Extracted records
== Segment start ==
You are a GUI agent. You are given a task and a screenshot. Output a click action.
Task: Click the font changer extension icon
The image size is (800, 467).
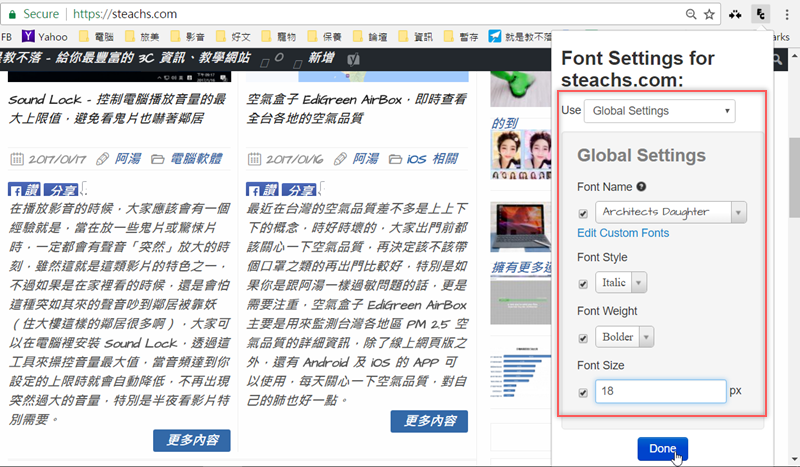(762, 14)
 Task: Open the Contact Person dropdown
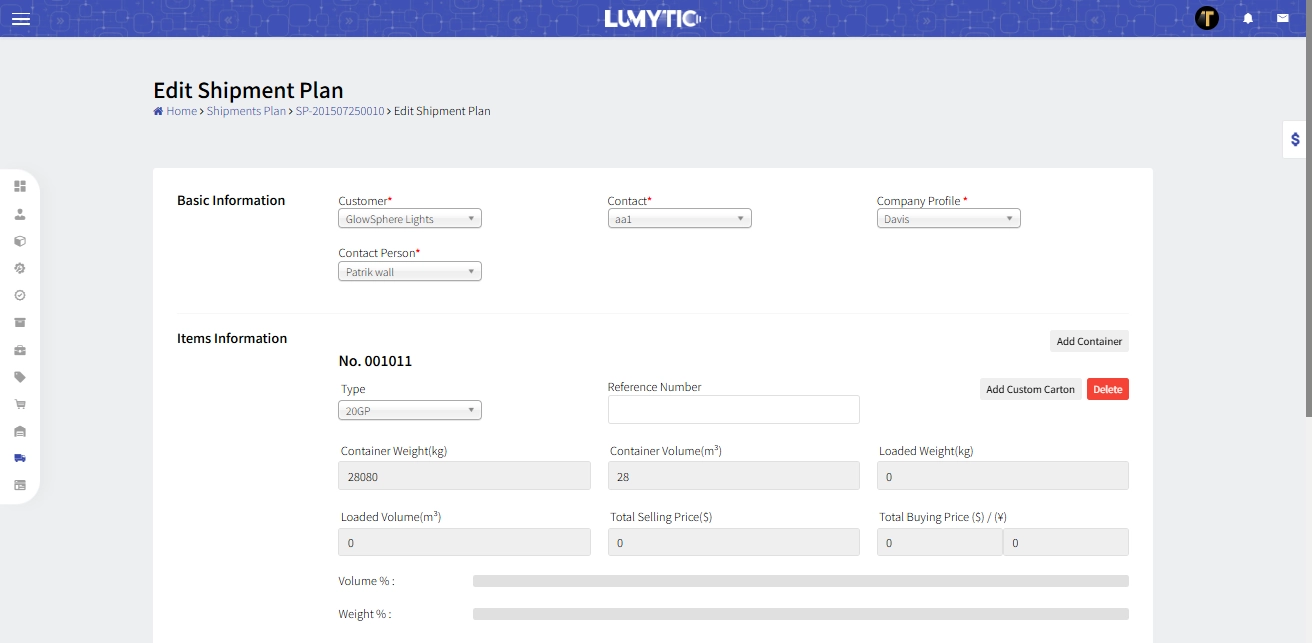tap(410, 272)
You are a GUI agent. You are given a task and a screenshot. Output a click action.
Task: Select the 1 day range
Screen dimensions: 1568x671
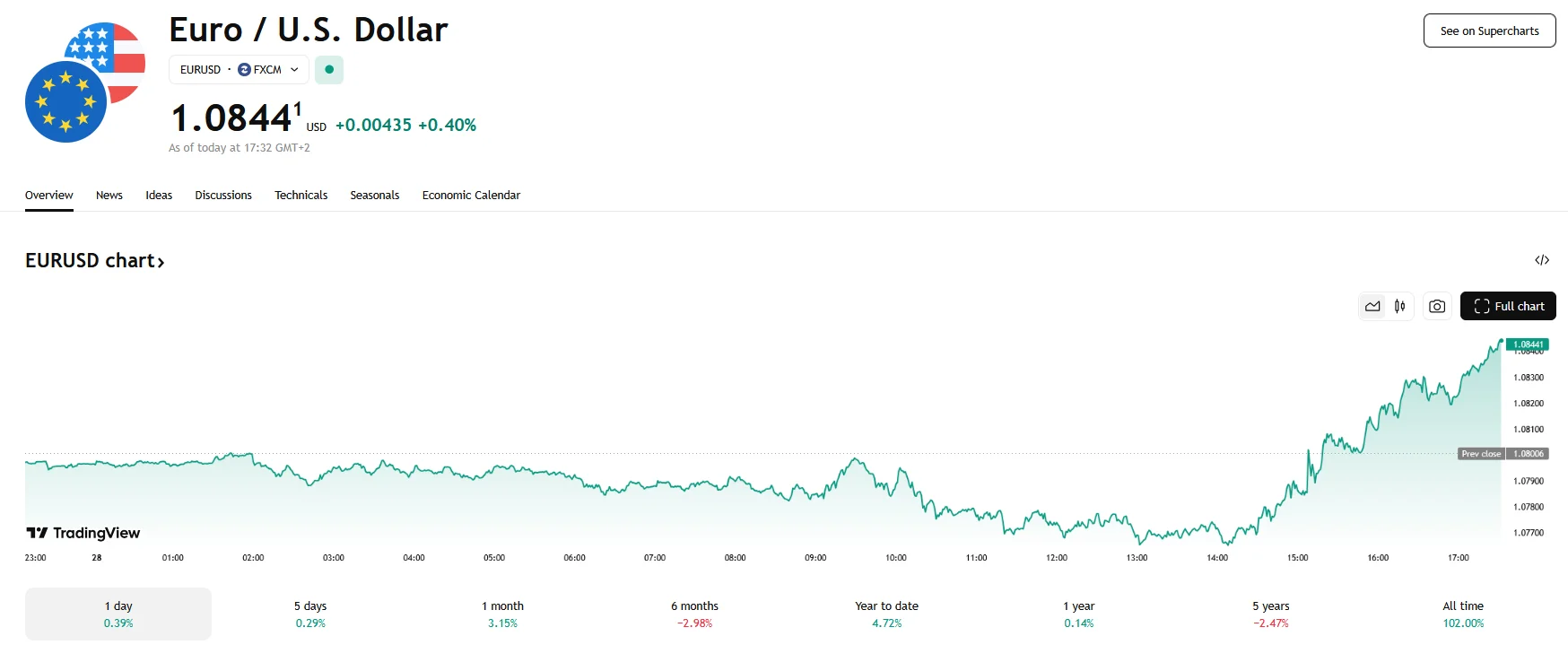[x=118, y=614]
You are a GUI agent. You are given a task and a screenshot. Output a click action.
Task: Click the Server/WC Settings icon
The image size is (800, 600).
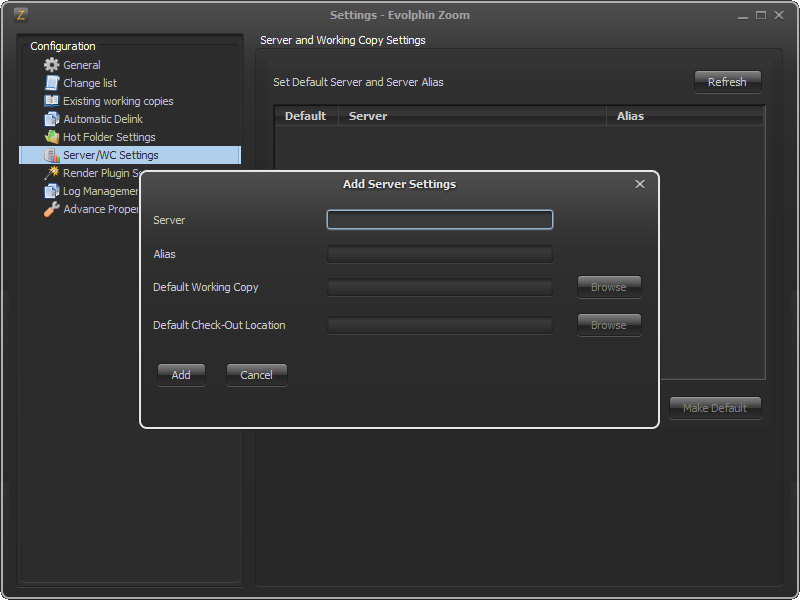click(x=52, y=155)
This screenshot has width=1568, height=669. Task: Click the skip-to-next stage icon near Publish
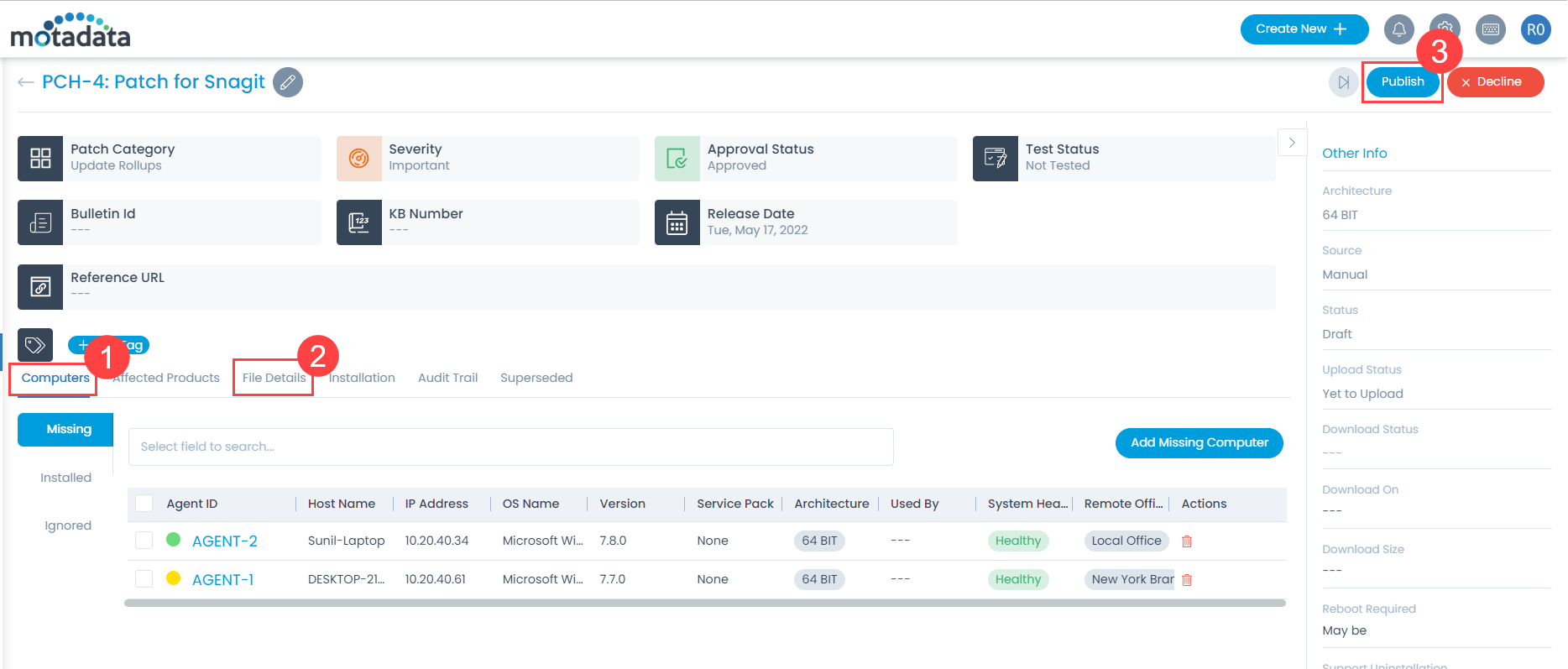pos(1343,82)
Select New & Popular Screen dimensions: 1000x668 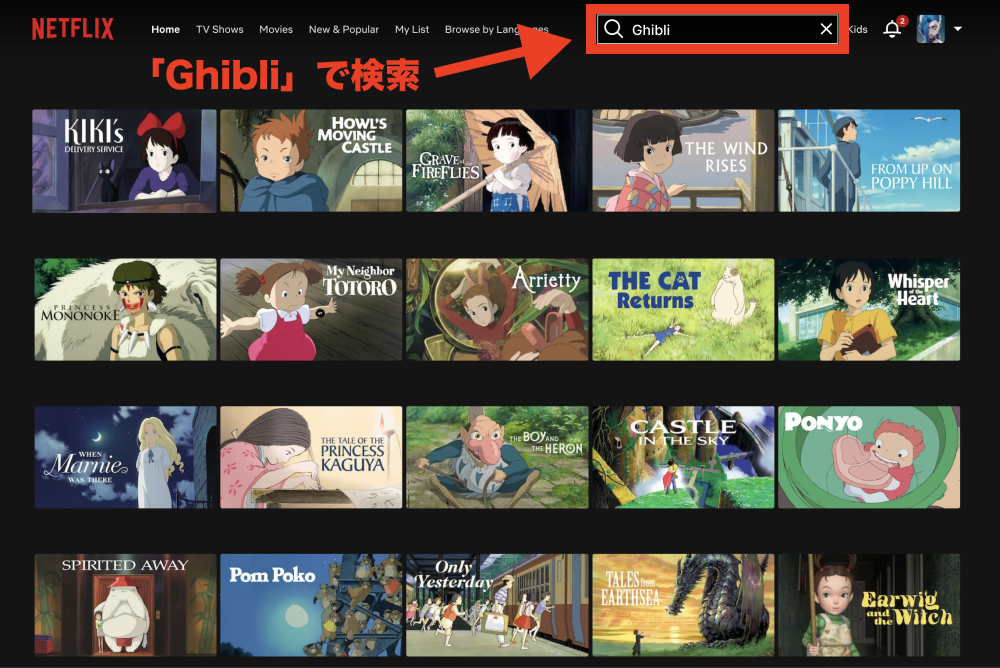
== Segment end ==
- [WHAT IS REQUIRED]:
Retype the data exactly; images stay out.

- [REPLY TO THE EXERCISE]:
You are a GUI agent. You are given a task and a screenshot. Output a click action.
Task: Click the font changer extension icon
The image size is (800, 467).
(762, 14)
 Task: Open the Contact Person dropdown
tap(410, 272)
You are a GUI agent. You are given a task and a screenshot. Output a click action.
Task: Select the 1 day range
Screen dimensions: 1568x671
[x=118, y=614]
You are a GUI agent. You are given a task and a screenshot. Output a click action.
Task: Click the Server/WC Settings icon
The image size is (800, 600).
click(x=52, y=155)
This screenshot has width=1568, height=669. Task: Click the skip-to-next stage icon near Publish
pos(1343,82)
Select New & Popular Screen dimensions: 1000x668 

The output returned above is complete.